** Extracted text **

····················

Showing posts with label apple growing. Show all posts
Showing posts with label apple growing. Show all posts

Tuesday, June 4, 2024

OLD WALLPAPER AND APPLES: THE DEADLY TRUTH by Marisa Masterson

 

Consider how far we go for beauty. I remember sitting for what seemed like hours so I could have lovely curly hair. The perm smelled and never turned out the way I imagined. Or think about the people who have botulism injected into themselves. All to plump up lips or cheeks.

The wallpaper and the apples are a bit like that. Both involved the quest for beauty. Each could be deadly.

Deadly apples? Is this something straight out of Snow White?

Not quite. What I mean is the quest for a lovely apple, the kind we regularly buy in a grocery store. Once upon a time not all apples went to market looking like that. They might have worm holes from the codling moth. 

The 1800s saw the arrival of that pest to the United States. It hitched a ride on plants brought by immigrants to this country. There was one good way to stop them and grow lovely fruit--Paris Green.

Paris Green! Do you recognize the name? It was famous as a highly desired wallpaper.

····················

** Entries **
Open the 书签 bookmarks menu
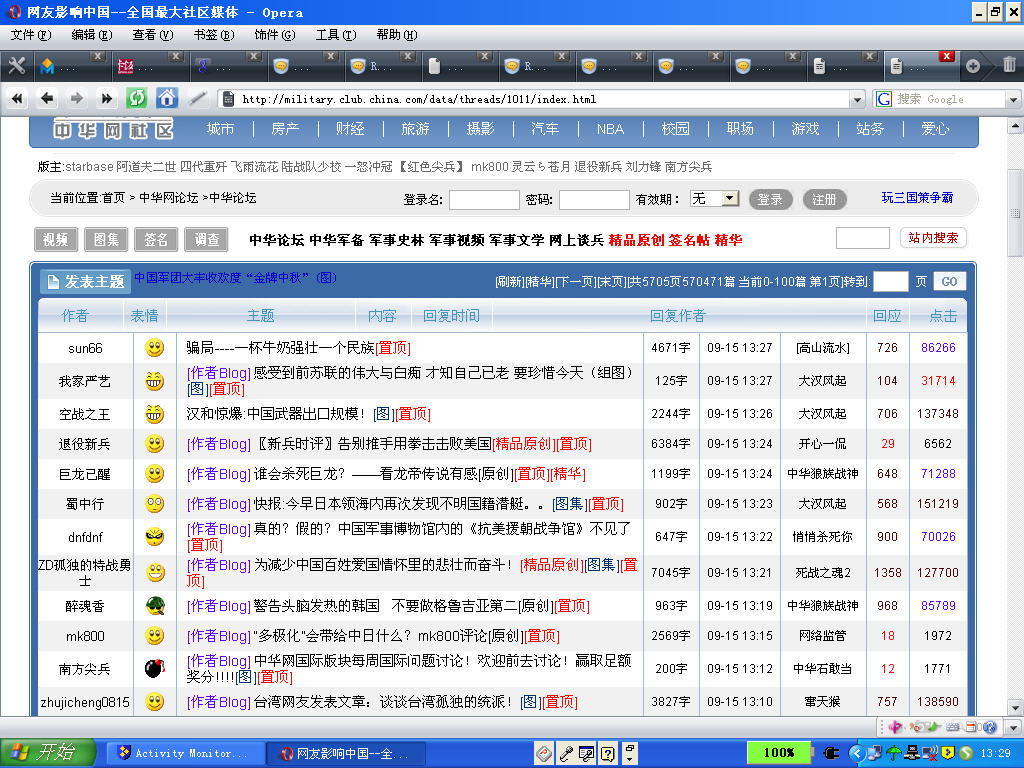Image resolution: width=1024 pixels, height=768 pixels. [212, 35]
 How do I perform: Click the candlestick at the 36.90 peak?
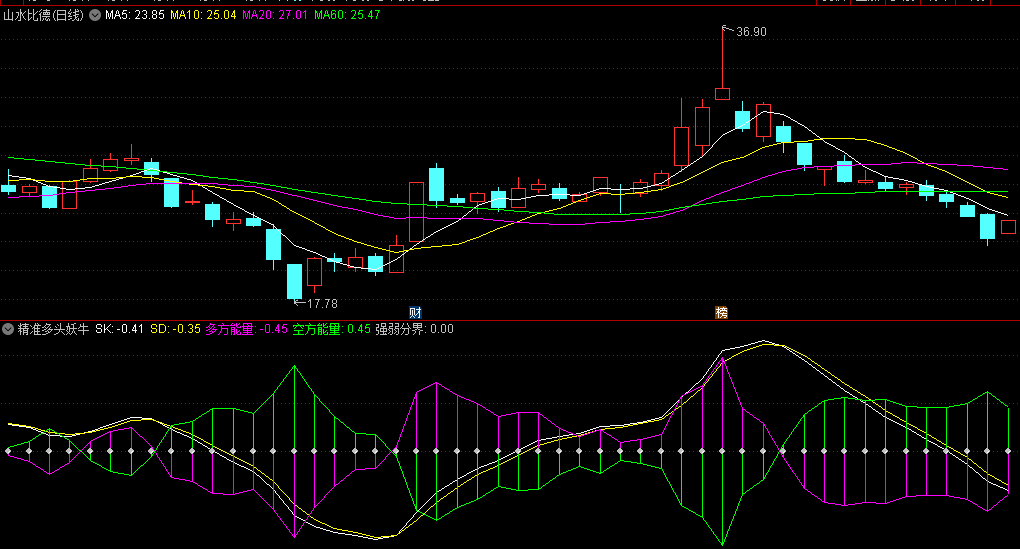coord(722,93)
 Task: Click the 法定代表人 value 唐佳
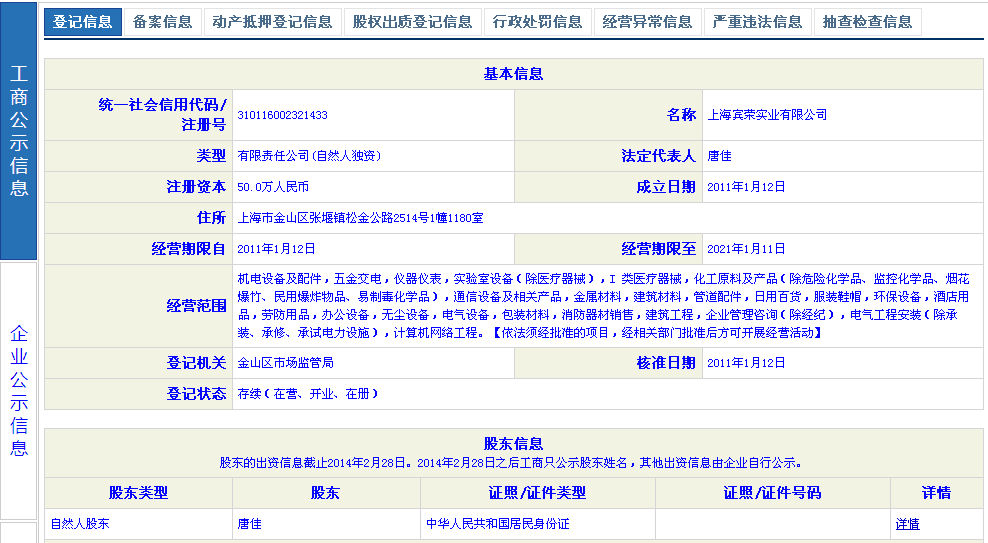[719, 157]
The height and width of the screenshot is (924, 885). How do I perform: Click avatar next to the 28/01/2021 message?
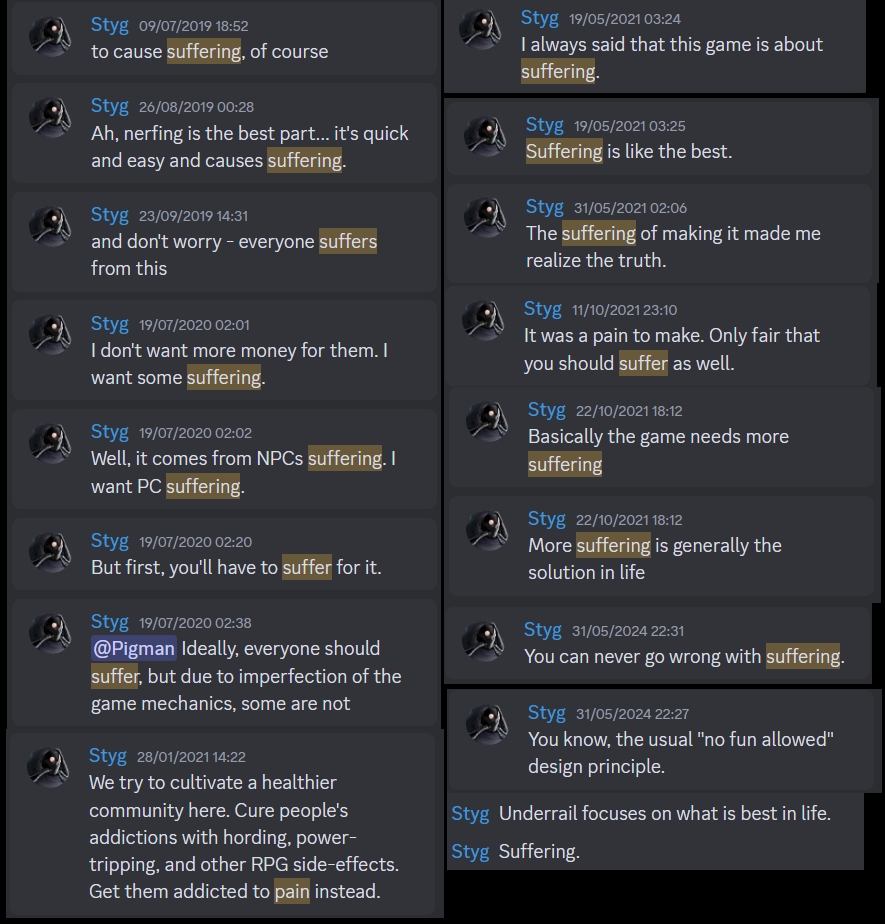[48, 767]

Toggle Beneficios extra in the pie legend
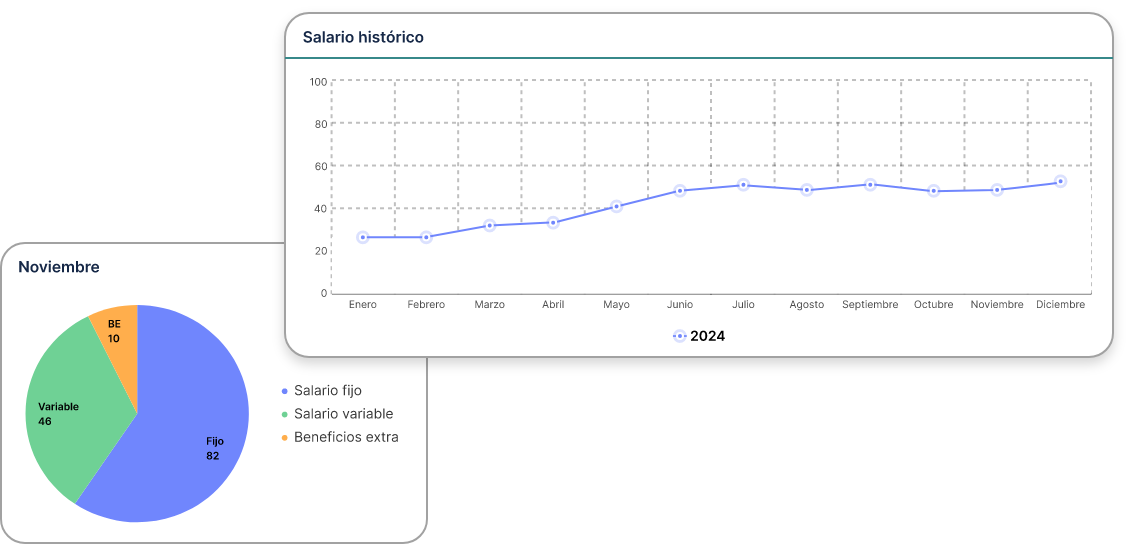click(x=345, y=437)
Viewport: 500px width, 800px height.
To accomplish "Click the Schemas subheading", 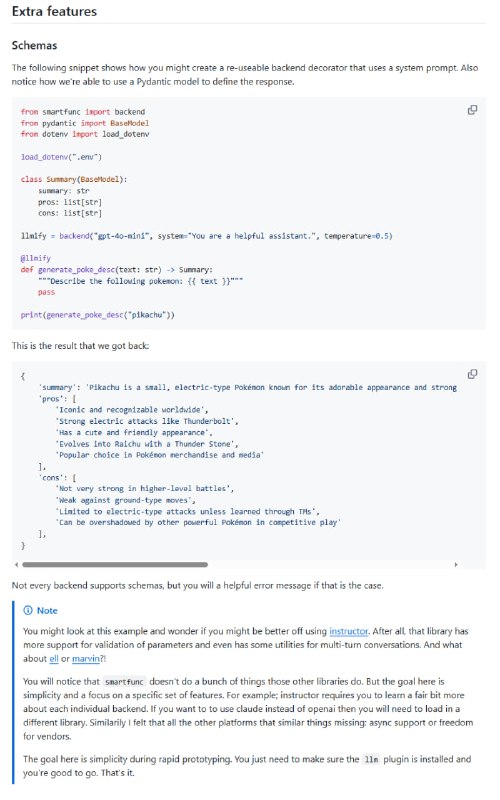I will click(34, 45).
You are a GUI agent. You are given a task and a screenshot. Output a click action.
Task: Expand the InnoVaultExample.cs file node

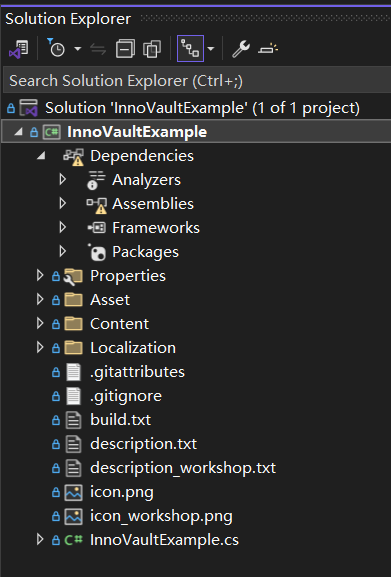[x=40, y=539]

····················

** Aim **
In the blog post on old wallpaper and apples, which pest is said to have arrived in the United States in the 1800s?

** Task result **
The codling moth.